Sunday 5 October 2014

Fiction adaption: Introduction

Another unit we are doing this term is Fiction Adaption.
In this unit we have to produce a short film that is adapted from one of the WW1 poems, from the 6 that have been selected by our tutor.

"You are not allowed to change any of the words, however it can take any form and style you want and use any effects. Music, time-lapse, acting, drama, horror, news report, dance, comedy, thriller, colours, action, stills, etc. The idea is to be as creative, as original and as experimental as possible."

Out of the 6 poems, I chose 'The Death Bed' by Siegfried Sassoon (1916)

He drowsed and was aware of silence heaped
Round him, unshaken as the steadfast walls;
Aqueous like floating rays of amber light,
Soaring and quivering in the wings of sleep.
Silence and safety; and his mortal shore
Lipped by the inward, moonless waves of death.
Someone was holding water to his mouth.
He swallowed, un resisting; moaning and dropped
Through crimson gloom to darkness; and forgot
The opiate throb and ache that was his wound.
Water-calm, sliding green above the weir.
Water-a-sky-lit alley for his boat,
Bird-voiced, and bordered with reflected flowers
And shaken hues of summer; drifting down,
He dipped contented oars, and sighed, and slept.
Night, with a gust if wind, was in the ward,
Blowing the curtain to a glimmering curve.
Night.
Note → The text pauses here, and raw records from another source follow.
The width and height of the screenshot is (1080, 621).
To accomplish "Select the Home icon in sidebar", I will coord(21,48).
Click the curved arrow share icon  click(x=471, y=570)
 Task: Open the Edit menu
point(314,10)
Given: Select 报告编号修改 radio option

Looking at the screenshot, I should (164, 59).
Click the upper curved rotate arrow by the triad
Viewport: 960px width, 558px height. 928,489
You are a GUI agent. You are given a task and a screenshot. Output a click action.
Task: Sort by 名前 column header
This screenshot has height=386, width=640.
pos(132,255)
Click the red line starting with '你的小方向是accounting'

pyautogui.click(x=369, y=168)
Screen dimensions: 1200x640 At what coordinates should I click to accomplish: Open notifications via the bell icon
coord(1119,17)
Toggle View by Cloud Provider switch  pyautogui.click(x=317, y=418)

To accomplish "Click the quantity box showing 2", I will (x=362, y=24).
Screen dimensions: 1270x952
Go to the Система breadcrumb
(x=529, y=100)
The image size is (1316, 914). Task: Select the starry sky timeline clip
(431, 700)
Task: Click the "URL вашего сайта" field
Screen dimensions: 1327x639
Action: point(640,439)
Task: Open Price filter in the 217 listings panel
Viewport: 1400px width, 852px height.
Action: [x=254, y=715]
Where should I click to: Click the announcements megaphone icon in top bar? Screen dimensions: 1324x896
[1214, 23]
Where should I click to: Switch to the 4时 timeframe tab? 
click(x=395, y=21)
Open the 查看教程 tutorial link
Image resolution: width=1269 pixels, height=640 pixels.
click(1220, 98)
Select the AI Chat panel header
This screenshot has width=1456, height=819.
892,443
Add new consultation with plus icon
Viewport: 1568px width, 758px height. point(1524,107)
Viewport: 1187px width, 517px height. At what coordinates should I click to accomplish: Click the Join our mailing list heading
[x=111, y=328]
He was blind; he could not see the stars
Glinting among the wraiths of wandering cloud;
Queer blots of colour, purple, scarlet, green,
Flickered and faded in his drowning eyes.
Rain-he could hear it rustling through the dark;
Fragrance and passionless music woven as one;
Warm rain on drooping roses; pattering showers
That soak the woods; not the harsh rain that sweeps
Behind the thunder, but trickling peace,
Gently and slowly washing life away.
He stirred, shifting his body; then the pain
Leapt like a prowling beast, and gripped and tore
His groping dreams with grinding claws and fangs.
But someone was beside him; soon he lay
Shuddering because that evil thing had passed.
And death, who'd stepped toward him, paused and stared.
Light many lamps and gather round his bed.
Lend him your eyes, warm blood, and will to live.
Speak to him; rouse him; you may save him yet.
He's young; he hated
War; how should he die
When cruel old campaigners win safe through?
But death replied: 'I choose him.' So he went,
And there was silence in the summer night;
Silence and safety; and the veils of sleep.
Then, far away, the thudding of guns.

After reading this poem I really wanted to create a short story through stop motion or animation.
I have always been interested in stop motion and animation, and found this was the right time to challenge myself, by using one of these techniques.